- O QUE FAZER -
Transcreva o trecho da notícia abaixo sobre a crise dos Awaeté Parakanã que vai de "A situação foi" até "nunca foram feitas.", incluindo as duas passagens.

- TEXTO PARA ANÁLISE -
BRASÍLIA – O Ministério Público Federal (MPF) pediu à Justiça Federal a determinação de soluções imediatas para uma grave crise humanitária enfrentada pelo povo indígena Awaeté Parakanã, que habita a Terra Indígena Parakanã, localizada nos municípios de Novo Repartimento e Itupiranga, no sudeste do Pará. 

Em ofício enviado na última quarta-feira (20), o MPF detalha a falha no fornecimento de água potável e a paralisação do transporte para escoamento da produção agrícola, situações que colocam em risco a saúde, a subsistência e a própria sobrevivência das comunidades do território indígena.

A situação foi agravada por obras das BR-230 e BR-422. Indígenas dizem que o Departamento Nacional de Infraestrutura de Transportes (Dnit) não cumpriu com as obrigações previstas para concessão do licenciamento ambiental. Entre outras, o órgão havia se comprometido, há mais de oito anos, a construir poços artesianos, mas as obras nunca foram feitas.

As aldeias dependem de um sistema precário e insuficiente de abastecimento de água, com poços artesianos rasos, que secam no período de estiagem, entre junho e novembro. Cada aldeia tem só uma caixa d’água de mil litros. Além disso, parte do sistema de bombas solares que abastece as comunidades está danificada.

Sem opção, os Parakanã consomem água diretamente de igarapés e rios. O MPF alerta que essa água “não possui nenhum tipo de tratamento ou análise, o que a torna impura para consumo humano e contaminada por agentes físicos e biológicos”. Isso já resultou em um aumento de doenças e até na morte de crianças vítimas de diarreia crônica, conforme o MPF.

Essa e outras situações críticas foram relatadas por lideranças indígenas a integrantes do MPF em audiências públicas e inspeções judiciais realizadas pela Justiça Federal nos dias 12 e 13 de agosto nas aldeias Paranatinga, Paranoema, Petitawava, Xanipaywa e Paramao'ona.

Produção sem escoamento 

Paralelamente à crise hídrica, as comunidades enfrentam um severo prejuízo econômico. Um acordo previa que o Dnit forneceria quatro caminhões, 5 mil litros de combustível mensais e motoristas para garantir o escoamento de produtos como açaí, banana, cacau e castanha.

- INFORMAÇÕES EXTRAÍDAS -
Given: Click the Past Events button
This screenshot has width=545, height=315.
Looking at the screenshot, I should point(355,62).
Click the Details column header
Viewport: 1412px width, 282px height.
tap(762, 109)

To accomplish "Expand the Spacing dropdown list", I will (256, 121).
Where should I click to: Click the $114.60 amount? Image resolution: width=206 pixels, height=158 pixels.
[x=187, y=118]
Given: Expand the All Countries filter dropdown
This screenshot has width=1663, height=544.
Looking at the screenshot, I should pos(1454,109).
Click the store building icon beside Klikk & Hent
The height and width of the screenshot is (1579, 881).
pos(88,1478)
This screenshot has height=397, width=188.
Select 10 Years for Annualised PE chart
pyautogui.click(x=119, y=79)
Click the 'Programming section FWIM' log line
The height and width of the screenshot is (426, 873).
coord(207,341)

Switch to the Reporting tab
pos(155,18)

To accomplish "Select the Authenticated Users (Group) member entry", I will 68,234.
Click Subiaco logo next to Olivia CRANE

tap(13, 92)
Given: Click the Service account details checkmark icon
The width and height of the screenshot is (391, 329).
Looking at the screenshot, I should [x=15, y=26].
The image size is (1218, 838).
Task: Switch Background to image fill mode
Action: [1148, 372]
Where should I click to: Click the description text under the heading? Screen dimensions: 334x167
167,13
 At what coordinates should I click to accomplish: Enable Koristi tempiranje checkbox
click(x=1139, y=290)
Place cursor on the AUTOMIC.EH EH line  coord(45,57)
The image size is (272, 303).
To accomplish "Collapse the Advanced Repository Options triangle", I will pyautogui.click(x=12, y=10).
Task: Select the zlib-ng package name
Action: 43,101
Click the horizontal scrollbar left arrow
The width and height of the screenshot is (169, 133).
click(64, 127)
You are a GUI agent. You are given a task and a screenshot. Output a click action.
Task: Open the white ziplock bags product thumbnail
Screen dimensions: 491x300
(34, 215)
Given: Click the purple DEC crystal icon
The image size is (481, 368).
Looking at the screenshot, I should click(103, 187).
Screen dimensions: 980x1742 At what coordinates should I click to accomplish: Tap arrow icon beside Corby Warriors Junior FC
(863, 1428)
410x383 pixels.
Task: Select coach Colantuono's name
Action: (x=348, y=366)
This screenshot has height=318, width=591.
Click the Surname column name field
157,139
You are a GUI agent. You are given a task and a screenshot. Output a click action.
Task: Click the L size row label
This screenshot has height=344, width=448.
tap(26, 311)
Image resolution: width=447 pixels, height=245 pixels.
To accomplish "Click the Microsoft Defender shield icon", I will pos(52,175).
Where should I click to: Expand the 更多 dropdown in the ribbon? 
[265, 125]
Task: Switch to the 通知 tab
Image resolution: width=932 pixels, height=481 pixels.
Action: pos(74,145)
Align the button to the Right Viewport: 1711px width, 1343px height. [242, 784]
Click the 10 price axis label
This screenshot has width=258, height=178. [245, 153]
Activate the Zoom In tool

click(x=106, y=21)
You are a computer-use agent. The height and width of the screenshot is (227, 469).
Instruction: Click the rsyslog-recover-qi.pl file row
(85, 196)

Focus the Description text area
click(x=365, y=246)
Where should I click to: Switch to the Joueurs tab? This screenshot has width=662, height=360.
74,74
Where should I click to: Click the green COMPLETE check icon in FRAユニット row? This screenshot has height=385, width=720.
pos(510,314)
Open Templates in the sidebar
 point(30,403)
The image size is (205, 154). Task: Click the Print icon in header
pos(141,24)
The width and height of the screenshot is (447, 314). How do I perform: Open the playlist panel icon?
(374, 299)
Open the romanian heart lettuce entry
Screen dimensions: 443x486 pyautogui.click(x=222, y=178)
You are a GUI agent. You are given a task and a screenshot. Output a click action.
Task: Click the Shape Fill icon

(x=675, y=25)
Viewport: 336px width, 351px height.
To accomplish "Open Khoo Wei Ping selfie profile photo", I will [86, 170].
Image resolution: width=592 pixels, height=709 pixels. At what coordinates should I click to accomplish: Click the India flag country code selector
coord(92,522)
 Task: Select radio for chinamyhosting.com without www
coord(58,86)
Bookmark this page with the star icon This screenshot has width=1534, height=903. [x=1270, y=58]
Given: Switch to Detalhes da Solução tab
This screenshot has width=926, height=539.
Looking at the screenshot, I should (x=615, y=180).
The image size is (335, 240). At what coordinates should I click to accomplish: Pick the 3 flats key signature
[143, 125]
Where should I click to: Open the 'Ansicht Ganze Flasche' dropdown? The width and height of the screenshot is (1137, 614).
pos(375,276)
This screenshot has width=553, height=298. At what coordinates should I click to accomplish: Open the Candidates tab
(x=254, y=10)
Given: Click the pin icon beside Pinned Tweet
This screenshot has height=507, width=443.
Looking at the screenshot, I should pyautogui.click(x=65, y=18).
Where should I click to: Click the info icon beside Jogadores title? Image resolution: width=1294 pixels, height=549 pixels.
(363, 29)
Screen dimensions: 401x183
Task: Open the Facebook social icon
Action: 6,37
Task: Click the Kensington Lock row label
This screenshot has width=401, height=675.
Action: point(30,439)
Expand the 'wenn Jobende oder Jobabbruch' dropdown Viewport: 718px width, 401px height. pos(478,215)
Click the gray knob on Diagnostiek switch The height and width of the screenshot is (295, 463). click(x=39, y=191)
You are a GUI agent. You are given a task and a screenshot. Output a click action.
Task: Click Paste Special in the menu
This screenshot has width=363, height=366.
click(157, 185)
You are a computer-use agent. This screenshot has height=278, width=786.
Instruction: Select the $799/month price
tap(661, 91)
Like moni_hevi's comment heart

- RESPOSTA À TAREFA -
A situação foi agravada por obras das BR-230 e BR-422. Indígenas dizem que o Departamento Nacional de Infraestrutura de Transportes (Dnit) não cumpriu com as obrigações previstas para concessão do licenciamento ambiental. Entre outras, o órgão havia se comprometido, há mais de oito anos, a construir poços artesianos, mas as obras nunca foram feitas.